I woke up from my dream and realised that I had been dozing off on the MRT. Luckily I didn’t dream about an MRT breakdown. Anyway, the root cause of a major disruption on 7th July 2015 along the North-South and East-West Lines affecting some 250,000 commuters has been found.
It started with water leaking at a spot between Tanjong Pagar and Raffles Place MRT. It’s reported that the water had “high levels of chloride” (seawater?), contaminating the surface of an insulator and decreased its resistance levels.
Electrical current was thus able to bypass the insulator and creep down the third rail support bracket down to earth, causing ground voltage levels to spike above “a certain limit”. The “higher than normal” voltage difference between the ground and running rail triggered a “protective safety” relay system, which then tripped the system as a “safety” mechanism.
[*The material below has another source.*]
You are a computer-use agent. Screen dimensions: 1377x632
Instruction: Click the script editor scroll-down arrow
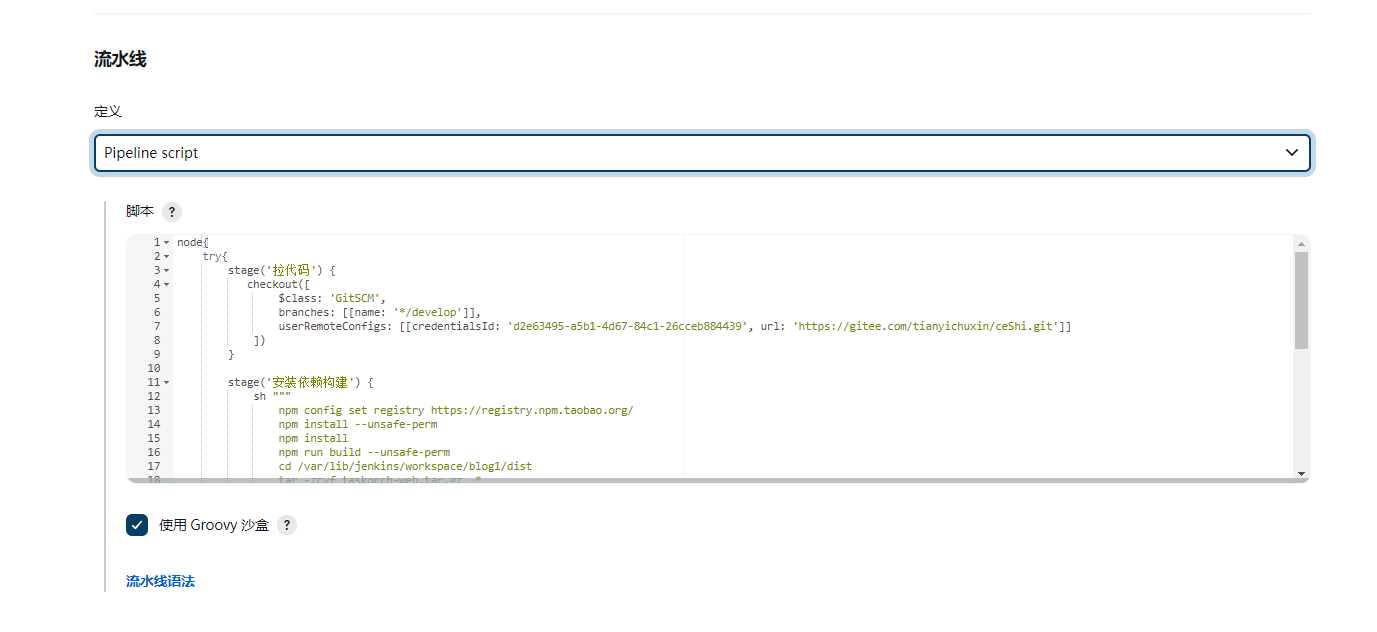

The choice of words is rather telling and confounding at the same time. Water, bypass insulator, voltage levels spike, above a certain (safety?) limit, trip … was it a short circuit or what? Not scary enough? What about this:
SMRT will also raise the setting of its protective relay system, known as the 64P, to a higher level so as to make it less susceptible to power trips. It will be raised from 136 volts to 200 volts, which is in line with international standards and newer lines such as the Circle and Downtown Lines.
The first sentence nearly made me go yao mo gao chor ah? Decrease the sensitivity of the circuit breaker so that it won’t trip so easily? But then, the experts reassure us that this tweak is in line with international standards. So what was the 64P setting doing at 136V in the first place?
So the new “certain” (safety?) limit will be 200V and insulators with “low resistance” (defective?) will be replaced. I’m not impressed, but at least they now know what went wrong and won’t be groping in the dark. But frankly, I’m a lot more worried about the leaking tunnel than the high voltage on the “third rail”.